Take Dead Aim

In the past few months, Physician Assisted Suicide (“PAS”) or Medical Aid in Dying (“MAiD”) has been a frequently discussed or considered issue both domestically and internationally.

Canada delayed until 2027, implementation of PAS for people whose primary diagnosis is a mental illness.

Colorado is seeking to expand its existing MAiD law to allow anyone in the United States to benefit (?) from its proposed, expanded MAiD law wherein life-ending medication can be prescribed by an “Advanced Practice Registered Nurse” and a “consulting provider” only needs to be qualified by specialty or experience to make a professional diagnosis and prognosis regarding a terminally ill individual’s illness.

According to the Death with Dignity organization, there are 19 states either considering, or opposing implementation of PAS or MAiD legislation. These states and bills can be found here:

“Fer it … or Agin’ it.” That seems to be our current society. Our world has devolved into black or white. Right or wrong. Coke or Pepsi. Republican or Democrat. Far Right Religious Loon or Far Left, Extremist Socialist Loon. Your choice has been made easy.

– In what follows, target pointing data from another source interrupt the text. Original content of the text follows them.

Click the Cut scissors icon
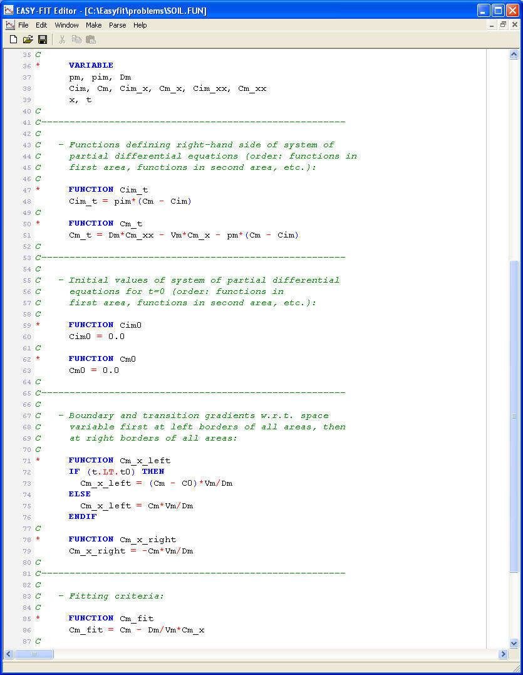The width and height of the screenshot is (523, 675). pyautogui.click(x=62, y=39)
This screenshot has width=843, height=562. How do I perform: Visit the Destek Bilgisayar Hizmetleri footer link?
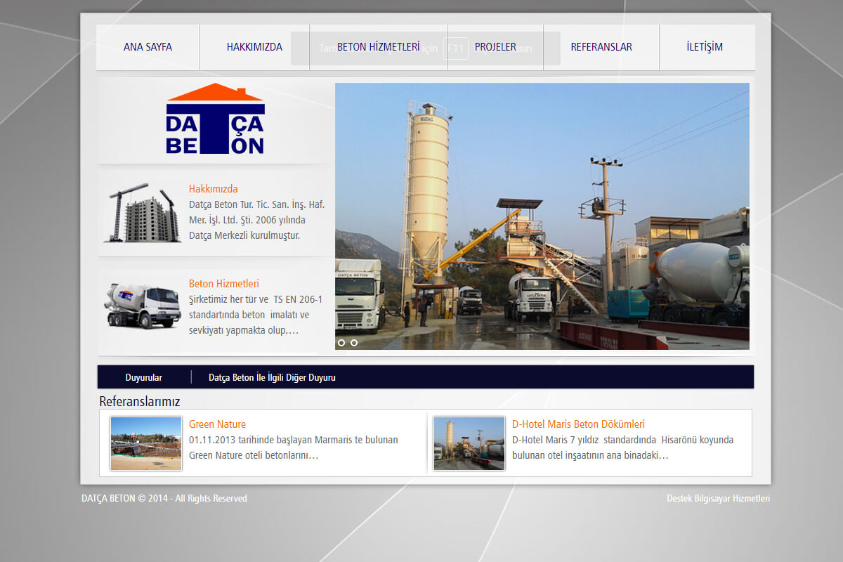(718, 498)
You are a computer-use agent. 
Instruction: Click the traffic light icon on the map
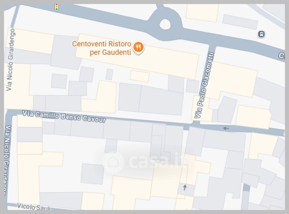57,7
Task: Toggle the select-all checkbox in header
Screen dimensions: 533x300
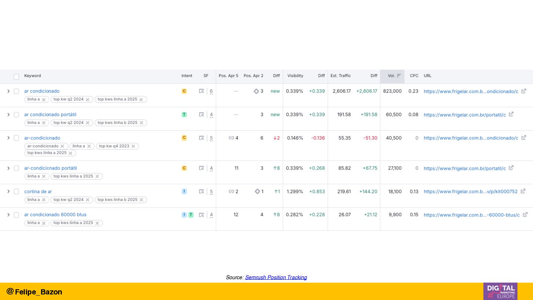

Press this button or that button.

So too, with PAS/MAiD. You must either support those bills. Or you must oppose those bills. After all, topics as simple as our very existence, whether we have a soul, what constitutes a sentient being can readily be pigeon-holed into one of two choices.

“Fer it … or Agin’ it.”

In general, people who oppose PAS/MAiD bills show up during subcommittee hearings, present arguments opposing the proposed bill and seek to have the entire bill defeated. The politician’s aide then contacts the money people behind the politician and asks them how they want the politician to vote. The money people make their views known and the politician dances to that tune.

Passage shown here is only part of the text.